The tented neighborhood was a longstanding eyesore in the city, where huge crowds of homeless people were set up under the Steel Bridge by the Willamette River.
But locals praised removal crews and biohazard teams that descended on the site this week, forcibly moving 19 people into a mass-sanctioned campsite in the southeast of the city on Monday.
‘They finally got their eviction notice, thank God,’ said resident Aaliyah Mays, who told KGW she had been reporting the camp to the city for two and a half years.
The latest push to clear the area has seemingly stemmed from a fire that broke out in an under-bridge section of the encampment, with contractors working on the burned area hiring private guards to patrol the area and protect their equipment.
Long rows of tents have plagued the downtown area of Portland for years, infuriating residents and leading to squalid, open-air drug taking
Drug users smoking fentanyl, a powerful opioid, in the once thriving downtown area of Portland near where ‘The Pit’ encampment is situated
Multnomah County’s homeless population reached 5,228 last year — a rise of more than 1,200 against 2019
‘We are finally getting our neighborhood back,’ added Mays, with the community finally seeing progress after years of enduring Portland’s homeless crisis.

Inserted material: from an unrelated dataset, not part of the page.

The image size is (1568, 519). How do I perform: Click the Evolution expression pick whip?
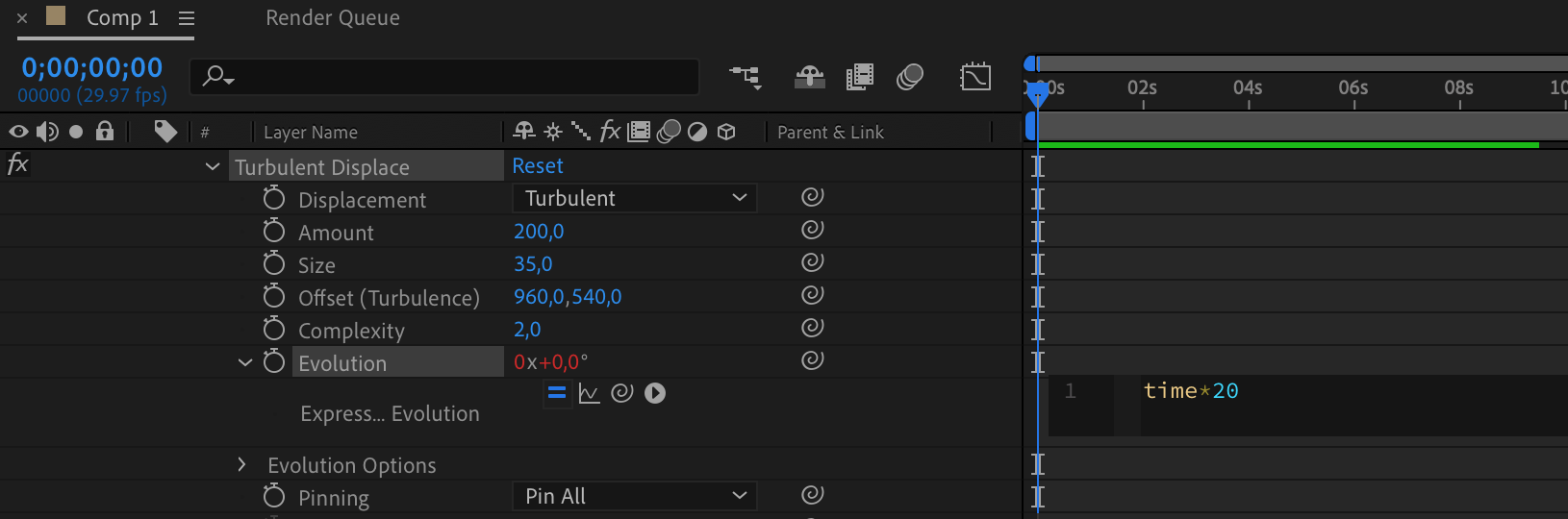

The Pit has been a persistent problem for the downtown area, where previous efforts to clear the encampment have seen the tents quickly return.

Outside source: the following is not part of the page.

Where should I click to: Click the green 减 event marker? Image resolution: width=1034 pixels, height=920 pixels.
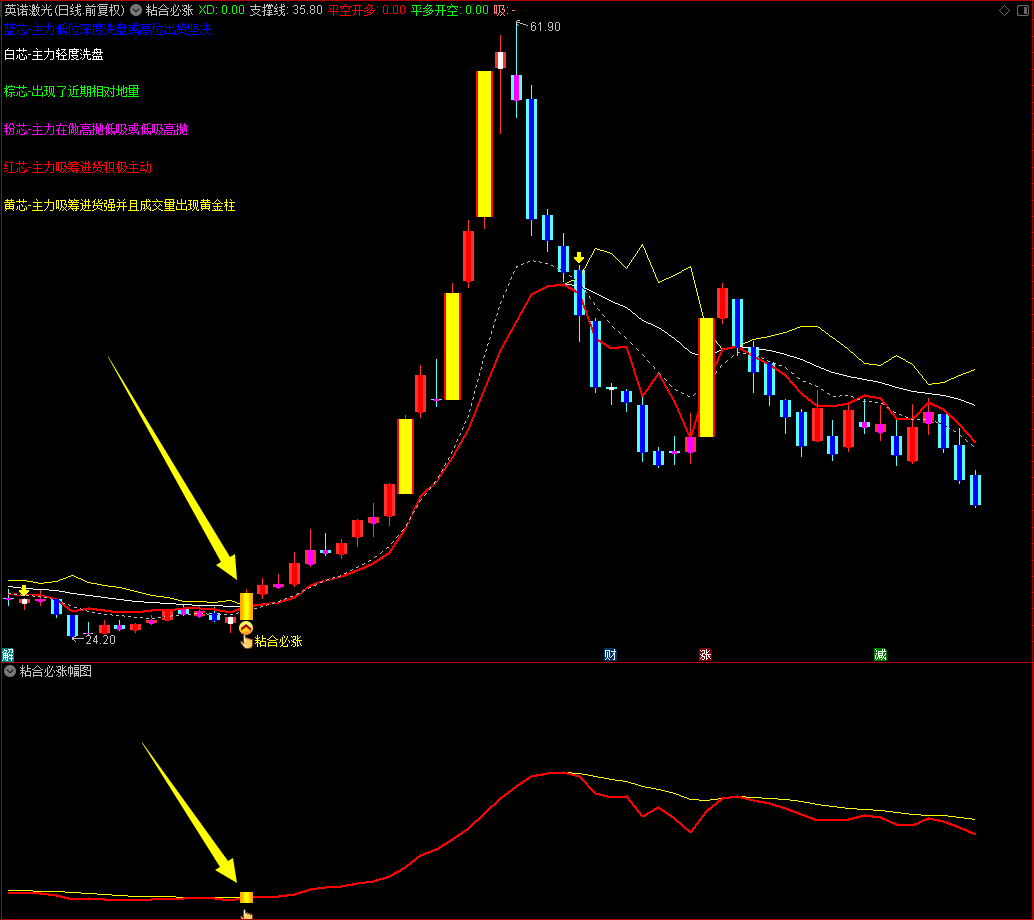[x=880, y=654]
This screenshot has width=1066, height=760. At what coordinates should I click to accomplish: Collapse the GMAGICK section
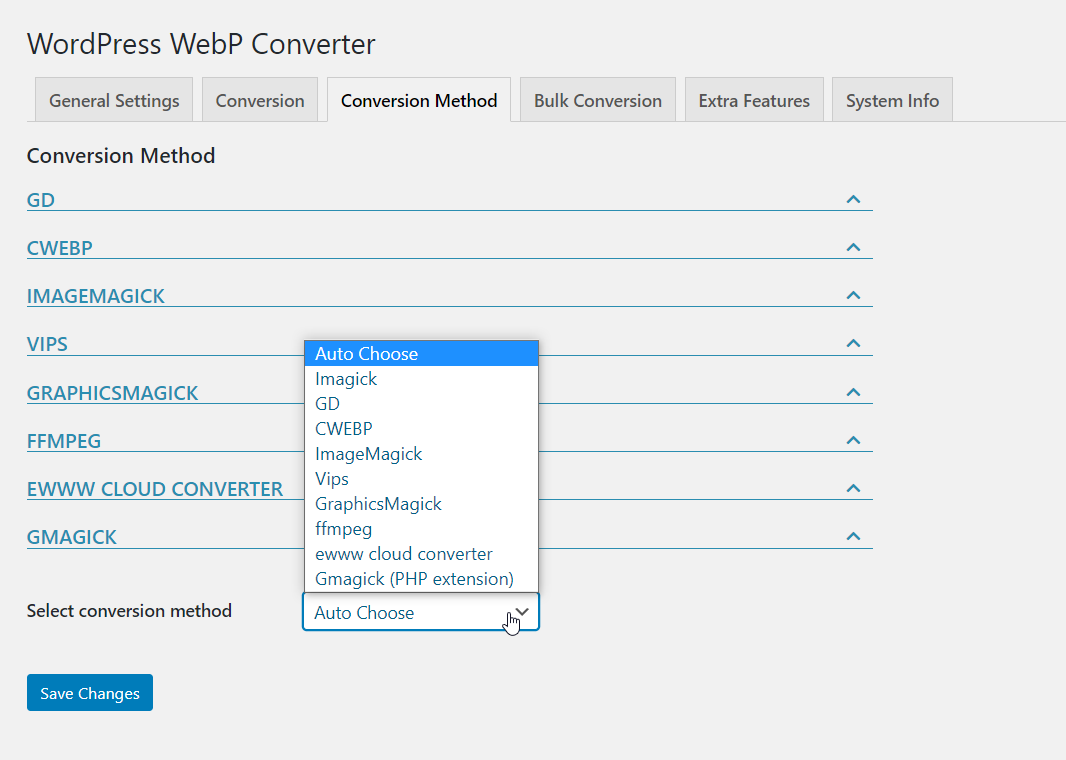(x=853, y=535)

This dynamic, which has also seen San Francisco residents plagued by the issue, led Mays to temper her expectations over The Pit remaining cleaned up.
‘It would be naïve of anybody to trust a system that has failed you so many times in the past,’ she added.

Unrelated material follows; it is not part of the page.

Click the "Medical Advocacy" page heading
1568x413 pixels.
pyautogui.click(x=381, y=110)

Portland officials say homeless individuals will be given a two-week deadline to move before they sweep the area.
Large boulders have also been installed under the bridge to stop people having space to put up a tent.
Armed security guards roaming the area and forcibly stopping any new tents being erected is also noted by some as a stronger show of force against the homeless crisis than the city has taken in previous years.
Brandon Schandler, a guard tasked with keeping the area clean, said his role is to ‘enforce’ the camping ban. He said that if a homeless person refuses to leave, he files a report and a city authority unceremoniously moves them away.
‘They would have a response unit come down here to help remove the individual if they were being defiant and not following the request to leave,’ he said.
‘The city is doing in my opinion the best that they can, it’s just a very large problem.’
Tents line the sidewalk on SW Clay St in Portland, Oregon
An investigation by KGW found that Multnomah County, the Oregon Department of Transportation and the city of Portland all denied paying for the security.
The contractor tasked with the burned-out section of The Pit appeared to be the reason for the security guards, with construction companies often leaving their equipment on site as an industry-norm.
The Portland Bureau of Transportation said the contractor was hired ‘to repair the wall enclosure under the Steel Bridge ramps.’
‘It’s common practice for construction contractors to keep materials and equipment at a job site, around the clock, and to hire security personnel to monitor the area to keep their materials secure.